Stalking Irish Madnessby Christina Bruni Patient Expert
Would I recommend you give Stalking Irish Madness as a stocking stuffer or holiday gift? You decide. Patrick Tracey's book-part memoir, part documentary-traces the roots of his family's schizophrenia back to the great potato famine in Ireland in the 1840s. You'll be riveted as much by the Irish folklore as well as his account of how this cruel illness destroyed the lives of his family: first Mary Egan in the mists of time, then his grandmother, May Sweeney, and now his sisters, Austine and Michelle (Chelle).
May Sweeney heard voices telling her to pull out all her teeth-and her union boss husband whacked the dentist who complied with her request. She was a gorgeous woman who left the house one morning and came home at night with a bloody mouth and no teeth. Interestingly, Chelle's twin, Elaine, remained unscathed.
Why do I say that you maybe want to check this book out of the library instead? Tracey, because of his firsthand experience with his sisters, makes some bold claims not corroborated by statistics. First, he states no effective treatments exist for schizophrenia, even today. I'm on Geodon now-as close to a cure as I'll ever have, because it gave me back my life. The author further astounds: "For the vast majority of schizophrenics, there's no such thing as recovery."
This does a disservice to the very people who need help-who might actually read his book. He perpetuates the myth of chronic hopelessness and helpless, even going so far as to insinuate that if you never heard voices or hallucinated, you can't possibly have SZ. What about those of us whose delusions and paranoia robbed us of sanity as well?
Now, aside from that, why I like the book: he exposes Ireland's history of having a disproportionate number of people committed to asylums and institutions, which were almost as commonplace as pubs up until the 1960s. Traveling by camper through County Roscommon where his ancestors were from, and other places that figure prominently in the Irish mythology, he portrays the country and its more off-kilter inhabitants in a loving, reverential way.
Tracey has a sixth sense and meets people with SZ wherever he goes, even at the trailer camp, and at a meeting of the Hearing Voices Network where he listens to someone describe lucidly what it's like to cope with voices every day.
In Irish lore, folk were "away with the fairies" when they were mad-these creatures stole your identity. Today fairy mounds are sacred in Ireland, and can't be paved over to make roads, which wind around them. One such spot drew sufferers there to drink from its lake-it turns out there's a high concentration of lithium in its waters.
While I bristle at Tracey's suggestion that most people can't recover [studies prove up to 60 percent do], I understand he talks from experience because Austine and Chelle live in group homes and are ghosts of their former vibrant selves. They got sick in the 1960s at a time when Thorazine and a handful of other drugs were the only treatment.
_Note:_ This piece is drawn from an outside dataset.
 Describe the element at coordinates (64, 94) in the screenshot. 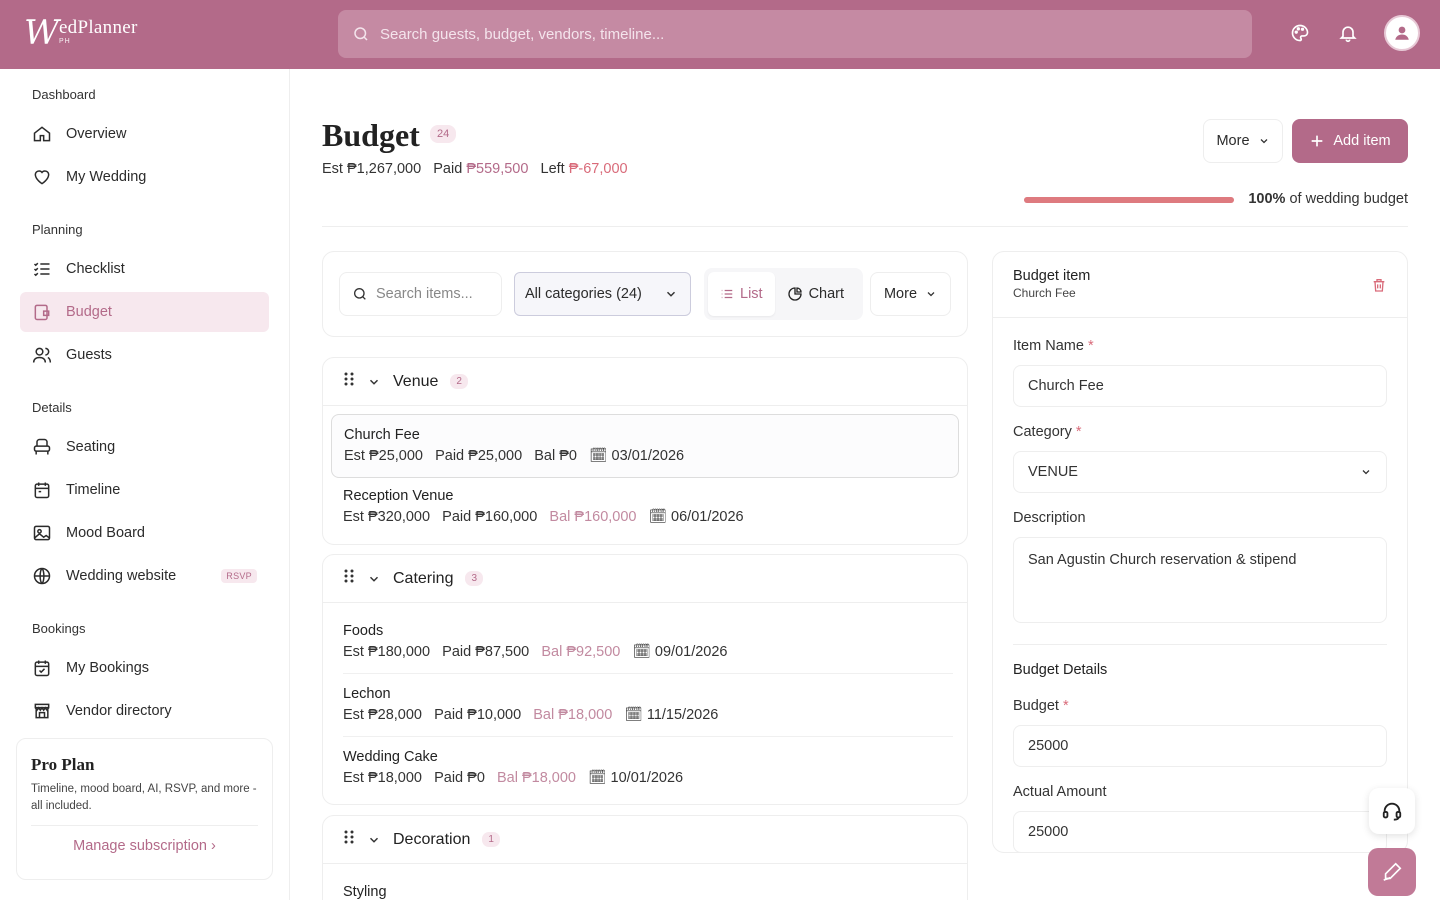

I see `sidebar-section-dashboard: Dashboard` at that location.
In going to Ireland, the author speaks with the scientist who discovered that dysbindin plays a role in schizophrenia development. Tracey wants answers-and a cure isn't around the corner, at least not for his sisters and possibly not in our lifetime. The groundbreaking work of Dr. Dermot Walsh and Dr. Kenneth Kendler, an American psychiatric geneticist, led to the discovery of the first-ever schizophrenia-gene link: an abnormality in the dysbindin gene. The "Irish Study of High-Density Schizophrenia Families" in July 2002, "produced the first evidence of a gene that is expressed in neurons in many areas of the mouse and human brains." DNA from blood samples of participants revealed this link.
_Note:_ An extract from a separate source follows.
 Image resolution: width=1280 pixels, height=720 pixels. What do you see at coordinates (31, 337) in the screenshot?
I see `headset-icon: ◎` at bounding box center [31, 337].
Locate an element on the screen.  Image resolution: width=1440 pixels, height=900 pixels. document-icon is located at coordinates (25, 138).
Quoting Walsh, "It's quite clear that its effect, like some other genes that have since been discovered, is quite small and you will only get this effect in a small proportion of individuals. How it works and how it operates is another day's work."
So Tracey exits the scientist's office with dashed hope, and his book is a faithful testament to the souls of the Irish folk who went mad. He's a true Irish storyteller-a real seanchie-who's given to drop-dead embellishments of the stories handed down.
If you can forgive him his contention that people can't recover-I take back my stance-by all means, buy his book. Stalking Irish Madness is a candid and unsentimental look at this devastating illness-a historical document as important as it is honest.